Abstract:Population imaging studies rely upon good quality medical imagery before downstream image quantification. This study provides an automated approach to assess image quality from cardiovascular magnetic resonance (CMR) imaging at scale. We identify four common CMR imaging artefacts, including respiratory motion, cardiac motion, Gibbs ringing, and aliasing. The model can deal with images acquired in different views, including two, three, and four-chamber long-axis and short-axis cine CMR images. Two deep learning-based models in spatial and frequency domains are proposed. Besides recognising these artefacts, the proposed models are suitable to the common challenges of not having access to data labels. An unsupervised domain adaptation method and a Fourier-based convolutional neural network are proposed to overcome these challenges. We show that the proposed models reliably allow for CMR image quality assessment.
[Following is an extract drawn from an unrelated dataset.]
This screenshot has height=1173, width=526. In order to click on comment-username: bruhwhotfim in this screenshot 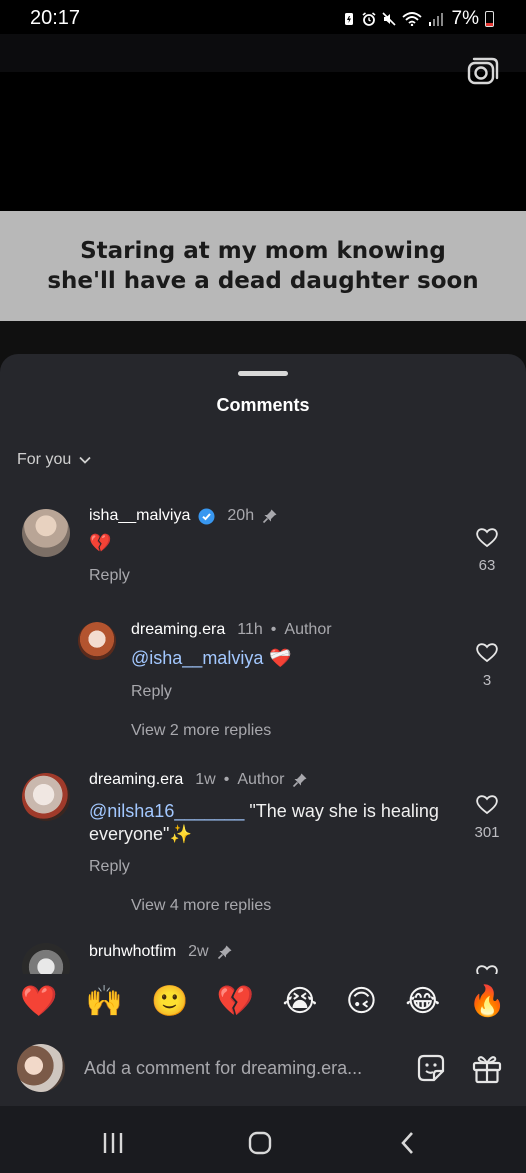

The accuracies obtained for the spatial model in supervised and weakly supervised learning are 99.41+0.24 and 96.37+0.66 for the UK Biobank dataset, respectively. Using unsupervised domain adaptation can somewhat overcome the challenge of not having access to the data labels. The maximum achieved domain gap coverage in unsupervised domain adaptation is 16.86%. Domain adaptation can significantly improve a 5-class classification task and deal with considerable domain shift without data labels. Increasing the speed of training and testing can be achieved with the proposed model in the frequency domain. The frequency-domain model can achieve the same accuracy yet 1.548 times faster than the spatial model. This model can also be used directly on k-space data, and there is no need for image reconstruction.